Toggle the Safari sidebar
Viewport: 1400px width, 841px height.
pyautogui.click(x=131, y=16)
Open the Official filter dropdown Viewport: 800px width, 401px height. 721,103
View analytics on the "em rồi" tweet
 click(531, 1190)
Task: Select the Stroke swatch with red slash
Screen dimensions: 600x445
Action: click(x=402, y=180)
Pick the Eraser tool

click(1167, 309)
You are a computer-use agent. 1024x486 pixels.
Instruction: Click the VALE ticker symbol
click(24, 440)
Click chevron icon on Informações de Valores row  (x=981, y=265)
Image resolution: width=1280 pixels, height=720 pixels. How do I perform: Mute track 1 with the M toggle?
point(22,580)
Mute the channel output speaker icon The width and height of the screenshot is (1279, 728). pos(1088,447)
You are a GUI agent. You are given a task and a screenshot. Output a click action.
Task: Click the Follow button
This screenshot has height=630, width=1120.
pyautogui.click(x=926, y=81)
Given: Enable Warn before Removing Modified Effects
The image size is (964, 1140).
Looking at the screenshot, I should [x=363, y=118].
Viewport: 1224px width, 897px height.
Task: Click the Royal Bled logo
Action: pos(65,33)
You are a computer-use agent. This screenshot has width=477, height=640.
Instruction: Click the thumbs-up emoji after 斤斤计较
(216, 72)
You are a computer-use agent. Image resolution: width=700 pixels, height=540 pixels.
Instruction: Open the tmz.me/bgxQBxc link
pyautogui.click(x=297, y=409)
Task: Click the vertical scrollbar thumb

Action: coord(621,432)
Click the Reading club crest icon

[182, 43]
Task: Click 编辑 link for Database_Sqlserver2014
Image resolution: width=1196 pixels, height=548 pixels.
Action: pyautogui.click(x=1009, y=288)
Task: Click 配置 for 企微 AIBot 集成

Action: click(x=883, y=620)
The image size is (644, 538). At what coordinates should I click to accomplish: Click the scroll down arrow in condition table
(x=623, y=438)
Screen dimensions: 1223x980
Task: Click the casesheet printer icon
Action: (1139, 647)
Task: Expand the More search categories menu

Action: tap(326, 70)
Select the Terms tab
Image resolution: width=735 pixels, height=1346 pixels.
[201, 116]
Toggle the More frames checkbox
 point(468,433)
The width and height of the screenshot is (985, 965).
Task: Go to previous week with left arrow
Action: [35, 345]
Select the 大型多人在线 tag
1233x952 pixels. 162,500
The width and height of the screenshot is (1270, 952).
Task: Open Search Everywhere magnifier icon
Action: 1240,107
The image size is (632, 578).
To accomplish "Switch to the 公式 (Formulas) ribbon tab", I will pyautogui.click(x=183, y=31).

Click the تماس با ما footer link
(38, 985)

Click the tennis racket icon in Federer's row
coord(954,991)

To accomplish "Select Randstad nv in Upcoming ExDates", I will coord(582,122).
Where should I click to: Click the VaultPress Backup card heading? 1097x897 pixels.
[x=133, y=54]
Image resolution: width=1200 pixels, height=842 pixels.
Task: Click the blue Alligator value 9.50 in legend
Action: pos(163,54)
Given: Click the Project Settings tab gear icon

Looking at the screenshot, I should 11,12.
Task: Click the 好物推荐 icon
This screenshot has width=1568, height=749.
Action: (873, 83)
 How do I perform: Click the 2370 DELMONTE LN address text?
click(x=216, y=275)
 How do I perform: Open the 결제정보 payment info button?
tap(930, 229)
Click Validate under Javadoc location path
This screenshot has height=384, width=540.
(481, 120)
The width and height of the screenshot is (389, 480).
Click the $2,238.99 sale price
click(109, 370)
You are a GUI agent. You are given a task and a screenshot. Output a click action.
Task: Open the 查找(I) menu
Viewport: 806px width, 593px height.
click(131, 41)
******************************
Return the entries in full. Do not alter them.

Toggle the Safari sidebar
Viewport: 1400px width, 841px height.
pyautogui.click(x=131, y=16)
Open the Official filter dropdown Viewport: 800px width, 401px height. 721,103
View analytics on the "em rồi" tweet
 click(531, 1190)
Task: Select the Stroke swatch with red slash
Screen dimensions: 600x445
Action: click(x=402, y=180)
Pick the Eraser tool

click(1167, 309)
You are a computer-use agent. 1024x486 pixels.
Instruction: Click the VALE ticker symbol
click(24, 440)
Click chevron icon on Informações de Valores row  (x=981, y=265)
Image resolution: width=1280 pixels, height=720 pixels. How do I perform: Mute track 1 with the M toggle?
point(22,580)
Mute the channel output speaker icon The width and height of the screenshot is (1279, 728). pos(1088,447)
You are a GUI agent. You are given a task and a screenshot. Output a click action.
Task: Click the Follow button
This screenshot has height=630, width=1120.
pyautogui.click(x=926, y=81)
Given: Enable Warn before Removing Modified Effects
The image size is (964, 1140).
Looking at the screenshot, I should [x=363, y=118].
Viewport: 1224px width, 897px height.
Task: Click the Royal Bled logo
Action: pos(65,33)
You are a computer-use agent. This screenshot has width=477, height=640.
Instruction: Click the thumbs-up emoji after 斤斤计较
(216, 72)
You are a computer-use agent. Image resolution: width=700 pixels, height=540 pixels.
Instruction: Open the tmz.me/bgxQBxc link
pyautogui.click(x=297, y=409)
Task: Click the vertical scrollbar thumb

Action: coord(621,432)
Click the Reading club crest icon

[182, 43]
Task: Click 编辑 link for Database_Sqlserver2014
Image resolution: width=1196 pixels, height=548 pixels.
Action: pyautogui.click(x=1009, y=288)
Task: Click 配置 for 企微 AIBot 集成

Action: click(x=883, y=620)
The image size is (644, 538). At what coordinates should I click to accomplish: Click the scroll down arrow in condition table
(x=623, y=438)
Screen dimensions: 1223x980
Task: Click the casesheet printer icon
Action: (1139, 647)
Task: Expand the More search categories menu

Action: tap(326, 70)
Select the Terms tab
Image resolution: width=735 pixels, height=1346 pixels.
[201, 116]
Toggle the More frames checkbox
 point(468,433)
The width and height of the screenshot is (985, 965).
Task: Go to previous week with left arrow
Action: [35, 345]
Select the 大型多人在线 tag
1233x952 pixels. 162,500
The width and height of the screenshot is (1270, 952).
Task: Open Search Everywhere magnifier icon
Action: 1240,107
The image size is (632, 578).
To accomplish "Switch to the 公式 (Formulas) ribbon tab", I will pyautogui.click(x=183, y=31).

Click the تماس با ما footer link
(38, 985)

Click the tennis racket icon in Federer's row
coord(954,991)

To accomplish "Select Randstad nv in Upcoming ExDates", I will coord(582,122).
Where should I click to: Click the VaultPress Backup card heading? 1097x897 pixels.
[x=133, y=54]
Image resolution: width=1200 pixels, height=842 pixels.
Task: Click the blue Alligator value 9.50 in legend
Action: pos(163,54)
Given: Click the Project Settings tab gear icon

Looking at the screenshot, I should 11,12.
Task: Click the 好物推荐 icon
This screenshot has width=1568, height=749.
Action: (873, 83)
 How do I perform: Click the 2370 DELMONTE LN address text?
click(x=216, y=275)
 How do I perform: Open the 결제정보 payment info button?
tap(930, 229)
Click Validate under Javadoc location path
This screenshot has height=384, width=540.
(481, 120)
The width and height of the screenshot is (389, 480).
Click the $2,238.99 sale price
click(109, 370)
You are a GUI agent. You are given a task and a screenshot. Output a click action.
Task: Open the 查找(I) menu
Viewport: 806px width, 593px height.
click(131, 41)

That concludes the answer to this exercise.